Dreams of reconciliation have been repeatedly dashed, after much-trumpeted agreements signed in Cairo in 2011 and Doha in 2012 were never carried out.
“Sorry to say that we are familiar with such celebrations,” said Talal Okal, a Gaza political analyst. “I hope that this time will be more serious, but to be more serious is to go directly and quickly to the first step, to let the people touch and see, not to hear only.”
On Wednesday afternoon, after two days of meetings at the home of the Hamas prime minister, Ismail Haniya, in Gaza City’s Beach refugee camp, the Palestinian leaders vowed to form a government of technocrats within five weeks that would prepare for long-overdue elections six months later.
“I announce to our people the news that the years of split are over,” Mr. Haniya said triumphantly.
Azzam al-Ahmad, a senior Fatah official who headed the P.L.O. delegation to Gaza, said he hoped the deal would be “a true beginning and a true partnership.”

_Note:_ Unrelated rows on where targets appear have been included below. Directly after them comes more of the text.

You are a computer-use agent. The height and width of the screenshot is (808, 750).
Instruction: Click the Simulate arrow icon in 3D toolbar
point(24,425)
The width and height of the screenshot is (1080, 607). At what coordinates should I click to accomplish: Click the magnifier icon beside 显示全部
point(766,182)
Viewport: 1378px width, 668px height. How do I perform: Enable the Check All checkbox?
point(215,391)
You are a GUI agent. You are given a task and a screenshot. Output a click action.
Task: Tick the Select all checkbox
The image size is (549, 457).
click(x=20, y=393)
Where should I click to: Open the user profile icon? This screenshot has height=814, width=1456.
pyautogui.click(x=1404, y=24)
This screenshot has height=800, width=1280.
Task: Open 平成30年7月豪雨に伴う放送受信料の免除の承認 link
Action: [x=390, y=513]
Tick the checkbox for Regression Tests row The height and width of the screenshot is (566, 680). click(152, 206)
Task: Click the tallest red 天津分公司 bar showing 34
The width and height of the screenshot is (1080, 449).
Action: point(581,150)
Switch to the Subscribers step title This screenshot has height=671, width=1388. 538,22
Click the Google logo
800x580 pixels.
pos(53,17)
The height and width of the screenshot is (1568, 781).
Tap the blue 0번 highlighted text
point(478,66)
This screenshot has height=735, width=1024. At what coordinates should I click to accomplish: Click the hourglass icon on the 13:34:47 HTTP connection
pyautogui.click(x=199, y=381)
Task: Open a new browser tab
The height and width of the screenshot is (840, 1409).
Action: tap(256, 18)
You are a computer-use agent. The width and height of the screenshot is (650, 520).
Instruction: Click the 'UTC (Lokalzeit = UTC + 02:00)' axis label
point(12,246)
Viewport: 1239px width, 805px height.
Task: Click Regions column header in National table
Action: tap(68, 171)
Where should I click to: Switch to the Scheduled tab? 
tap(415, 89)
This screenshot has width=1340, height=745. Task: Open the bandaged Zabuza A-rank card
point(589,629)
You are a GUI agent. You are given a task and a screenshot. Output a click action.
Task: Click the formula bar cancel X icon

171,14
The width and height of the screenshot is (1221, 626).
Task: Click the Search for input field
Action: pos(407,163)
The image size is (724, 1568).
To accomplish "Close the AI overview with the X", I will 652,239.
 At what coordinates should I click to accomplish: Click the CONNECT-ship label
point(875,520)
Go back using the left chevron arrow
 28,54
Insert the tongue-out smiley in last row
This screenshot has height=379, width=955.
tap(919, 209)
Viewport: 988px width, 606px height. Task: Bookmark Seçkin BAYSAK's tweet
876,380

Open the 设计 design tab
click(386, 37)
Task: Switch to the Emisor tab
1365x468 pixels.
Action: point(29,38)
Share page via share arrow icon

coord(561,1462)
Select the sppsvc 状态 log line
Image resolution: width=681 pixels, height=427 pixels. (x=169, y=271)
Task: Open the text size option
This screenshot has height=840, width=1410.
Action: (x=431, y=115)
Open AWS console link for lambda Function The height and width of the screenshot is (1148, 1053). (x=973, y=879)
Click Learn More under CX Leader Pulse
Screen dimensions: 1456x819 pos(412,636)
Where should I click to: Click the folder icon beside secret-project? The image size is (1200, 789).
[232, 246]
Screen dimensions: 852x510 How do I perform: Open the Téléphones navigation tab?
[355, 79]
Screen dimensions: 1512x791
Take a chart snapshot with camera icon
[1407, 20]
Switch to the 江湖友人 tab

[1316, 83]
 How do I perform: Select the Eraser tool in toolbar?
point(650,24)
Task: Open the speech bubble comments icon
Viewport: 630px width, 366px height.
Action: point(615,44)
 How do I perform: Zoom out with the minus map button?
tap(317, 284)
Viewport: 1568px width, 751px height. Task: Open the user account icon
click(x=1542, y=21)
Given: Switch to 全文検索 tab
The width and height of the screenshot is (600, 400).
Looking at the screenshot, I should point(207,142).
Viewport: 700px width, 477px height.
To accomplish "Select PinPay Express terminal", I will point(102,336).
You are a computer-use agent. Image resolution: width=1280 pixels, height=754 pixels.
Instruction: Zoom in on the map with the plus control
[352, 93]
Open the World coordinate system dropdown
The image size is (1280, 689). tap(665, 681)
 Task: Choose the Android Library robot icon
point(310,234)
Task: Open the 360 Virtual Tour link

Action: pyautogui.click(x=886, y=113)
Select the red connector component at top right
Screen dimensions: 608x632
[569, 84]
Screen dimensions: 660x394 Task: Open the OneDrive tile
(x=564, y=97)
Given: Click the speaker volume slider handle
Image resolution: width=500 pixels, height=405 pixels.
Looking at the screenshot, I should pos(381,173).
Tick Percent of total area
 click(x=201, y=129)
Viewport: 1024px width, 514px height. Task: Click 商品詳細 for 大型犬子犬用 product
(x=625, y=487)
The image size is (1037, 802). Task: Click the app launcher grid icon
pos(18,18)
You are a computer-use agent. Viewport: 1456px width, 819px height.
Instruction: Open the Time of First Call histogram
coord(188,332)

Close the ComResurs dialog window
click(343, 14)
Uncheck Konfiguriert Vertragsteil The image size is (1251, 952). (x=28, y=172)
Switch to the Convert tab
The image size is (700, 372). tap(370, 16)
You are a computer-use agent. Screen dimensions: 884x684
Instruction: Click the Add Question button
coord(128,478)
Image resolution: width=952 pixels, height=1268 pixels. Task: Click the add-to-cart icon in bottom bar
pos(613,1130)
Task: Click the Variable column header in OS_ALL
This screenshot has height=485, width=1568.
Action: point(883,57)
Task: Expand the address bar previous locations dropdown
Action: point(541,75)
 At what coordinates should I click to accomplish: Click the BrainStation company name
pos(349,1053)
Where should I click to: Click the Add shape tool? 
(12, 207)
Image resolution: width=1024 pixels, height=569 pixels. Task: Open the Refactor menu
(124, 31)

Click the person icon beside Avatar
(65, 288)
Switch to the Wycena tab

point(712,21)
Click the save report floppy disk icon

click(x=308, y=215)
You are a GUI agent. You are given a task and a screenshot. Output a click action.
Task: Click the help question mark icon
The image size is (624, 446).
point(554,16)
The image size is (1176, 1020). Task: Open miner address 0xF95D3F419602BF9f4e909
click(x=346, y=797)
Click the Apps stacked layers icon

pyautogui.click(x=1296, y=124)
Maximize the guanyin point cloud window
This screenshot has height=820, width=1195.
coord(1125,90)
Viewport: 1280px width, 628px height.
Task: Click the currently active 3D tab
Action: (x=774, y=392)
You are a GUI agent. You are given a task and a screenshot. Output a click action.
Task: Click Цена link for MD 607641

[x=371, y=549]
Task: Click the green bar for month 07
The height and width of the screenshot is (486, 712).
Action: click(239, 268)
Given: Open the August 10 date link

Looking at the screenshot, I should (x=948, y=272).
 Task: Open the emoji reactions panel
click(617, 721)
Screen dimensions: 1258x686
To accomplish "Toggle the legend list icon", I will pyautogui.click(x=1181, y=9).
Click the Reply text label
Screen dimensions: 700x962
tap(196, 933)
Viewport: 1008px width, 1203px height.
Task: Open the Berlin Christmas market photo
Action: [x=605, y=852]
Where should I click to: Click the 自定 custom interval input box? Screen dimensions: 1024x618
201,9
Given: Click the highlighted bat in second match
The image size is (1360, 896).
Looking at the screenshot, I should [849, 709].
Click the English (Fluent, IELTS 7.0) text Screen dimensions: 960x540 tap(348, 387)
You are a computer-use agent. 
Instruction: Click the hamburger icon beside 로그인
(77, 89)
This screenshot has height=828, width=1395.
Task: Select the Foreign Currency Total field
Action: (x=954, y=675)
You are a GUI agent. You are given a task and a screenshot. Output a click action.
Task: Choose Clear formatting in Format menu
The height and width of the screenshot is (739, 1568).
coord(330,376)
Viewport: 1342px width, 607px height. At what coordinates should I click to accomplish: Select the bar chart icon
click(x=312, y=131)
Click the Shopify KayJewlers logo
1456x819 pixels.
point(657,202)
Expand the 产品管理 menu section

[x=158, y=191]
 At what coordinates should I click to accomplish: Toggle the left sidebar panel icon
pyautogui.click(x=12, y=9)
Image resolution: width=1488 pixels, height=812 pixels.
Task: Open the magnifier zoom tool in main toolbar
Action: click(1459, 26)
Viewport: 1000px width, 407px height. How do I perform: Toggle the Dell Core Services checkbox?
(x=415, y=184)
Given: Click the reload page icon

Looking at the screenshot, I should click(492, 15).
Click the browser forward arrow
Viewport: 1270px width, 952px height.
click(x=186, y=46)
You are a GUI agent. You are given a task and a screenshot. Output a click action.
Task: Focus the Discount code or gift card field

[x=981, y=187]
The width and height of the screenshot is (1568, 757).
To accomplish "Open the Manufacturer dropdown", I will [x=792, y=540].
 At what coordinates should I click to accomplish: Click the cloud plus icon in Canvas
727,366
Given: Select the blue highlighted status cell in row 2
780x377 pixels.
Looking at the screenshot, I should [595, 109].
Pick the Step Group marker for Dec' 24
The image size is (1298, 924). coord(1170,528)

Ziad Abu Amr, deputy prime minister of the Palestinian Authority and a close aide to Mr. Abbas, said the new deal came about because “the situation has become more demanding and the pressures are rising.” He cited Egypt’s frequent closing of the Rafah border crossing, Gaza’s gateway to the world, which he said a technocratic government could reverse, as well as domestic political concerns.
“It’s a psychological and national issue that Palestinians feel they are united,” Mr. Abu Amr said. “This split is hurting them.”
He and other Palestinian leaders dismissed Israel’s threats and said reconciliation was an internal matter, noting that the presence of extreme right-wing members in Israel’s governing coalition had not stopped Palestinians from participating in the peace talks. They also pointed out that some Israeli leaders had questioned Mr. Abbas’s ability to deliver a peace deal with Hamas controlling Gaza.
“Mr. Netanyahu and his government were using Palestinian division as an excuse not to make peace,” said Saeb Erekat, the chief Palestinian negotiator. “Now they want to use Palestinian reconciliation as an excuse for the same purpose. This is utterly absurd.”
Israel’s cabinet planned to meet Thursday to plan its next steps. Dore Gold, a senior adviser to Mr. Netanyahu, called the Palestinian deal “a real game changer,” and said, “You cannot have a serious peace process with Hamas inside.”
Tzipi Livni, Israel’s chief negotiator, said the reconciliation was a “very problematic development.”
Some Washington-based Middle East experts, who had long thought Mr. Kerry’s efforts to be an uphill struggle given the yawning gaps between Israeli and Palestinian positions on fundamental issues, said Wednesday’s developments boded ill.
Aaron David Miller, a former State Department peace negotiator, said Mr. Abbas had “bought peace at home in exchange for significant tensions with the Israelis” and called the move “one more nail to a peace-process coffin that is rapidly being closed.”
Dennis B. Ross, another former American peace envoy, said that the move could make Mr. Abbas “less susceptible to a domestic backlash for continuing the process with the Israelis,” but that “the timing is very problematic — when the process is already faltering, this could be a body blow.”
Tamara Cofman Wittes, director of the Saban Center for Middle East Policy at the Brookings Institution in Washington, said the implications depended on the precise terms of the reconciliation, which have yet to be revealed.
“If, and it is a big ‘if,’ Hamas comes under the P.L.O. umbrella in such a way that it accedes to the P.L.O.’s recognition of Israel and the P.L.O.’s signed agreements with Israel,” she said, “that would be historic.”
“What would make it horrible is if Hamas were to join the P.L.O. without those kinds of commitments,” Ms. Wittes added. “Then it calls into question the P.L.O.’s commitments that it has already made.”